(YOUR OBJECTIVE)
Of the records that follow, copy only the lines from the line containing "You are a GUI agent. The screenshot is 390×844." to the line containing "[Open / sluit menu] (368, 35)", both included, exactly as written.

(RECORDS FOR THIS TASK)
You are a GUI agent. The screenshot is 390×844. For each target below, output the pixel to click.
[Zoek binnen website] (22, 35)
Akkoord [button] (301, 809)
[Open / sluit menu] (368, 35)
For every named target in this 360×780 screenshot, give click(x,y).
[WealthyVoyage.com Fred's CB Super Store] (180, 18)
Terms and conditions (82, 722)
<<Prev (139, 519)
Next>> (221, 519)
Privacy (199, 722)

* * *

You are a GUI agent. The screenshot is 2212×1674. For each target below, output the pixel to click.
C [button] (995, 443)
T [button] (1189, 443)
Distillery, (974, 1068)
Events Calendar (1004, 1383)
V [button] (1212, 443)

(SOLUTION FOR THIS EXERCISE)
You are a GUI agent. The screenshot is 390×844. For each target below, output the pixel to click.
[Zoek binnen website] (22, 35)
Akkoord [button] (301, 809)
[Open / sluit menu] (368, 35)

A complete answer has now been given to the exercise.